The basic issue is: what can you do to help mitigate against the problem of "goal drift", wherein an AGI system starts out with a certain top-level goal governing its behavior, but then gradually modifies its own code in various ways, and ultimately -- through inadvertent consequences of the code revisions -- winds up drifting into having different goals than it started with. I certainly didn't answer the question but I came up with some new ways of thinking about the problem, and formalizing the problem, that I think might be interesting....
While the language of math is used in the paper, don't be fooled into thinking I've proved anything there ... the paper just contains speculative ideas without any real proof, just as surely as if they were formulated in words without any equations. I just find that math is sometimes the clearest way to say what I'm thinking, even if I haven't come close to proving the correctness of what I'm thinking yet...

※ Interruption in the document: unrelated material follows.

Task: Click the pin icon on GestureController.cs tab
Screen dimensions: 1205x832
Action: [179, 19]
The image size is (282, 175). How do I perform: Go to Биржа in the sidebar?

An abstract of the speculative paper is:
in Self-Modifying Cognitive Systems
A new approach to thinking about the problem of “preservation of AI goal systems under repeated self-modification” (or, more compactly, “goal drift”) is presented, based on representing self-referential goals using hypersets and multi-objective optimization, and understanding self-modification of goals in terms of repeated iteration of mappings. The potential applicability of results from the theory of iterated random functions is discussed. Some heuristic conclusions are proposed regarding what kinds of concrete real-world objectives may best lend themselves to preservation under repeated self-modification. While the analysis presented is semi-rigorous at best, and highly preliminary, it does intuitively suggest that important humanly-desirable AI goals might plausibly be preserved under repeated self-modification. The practical severity of the problem of goal drift remains unresolved, but a set of conceptual and mathematical tools are proposed which may be useful for more thoroughly addressing the problem.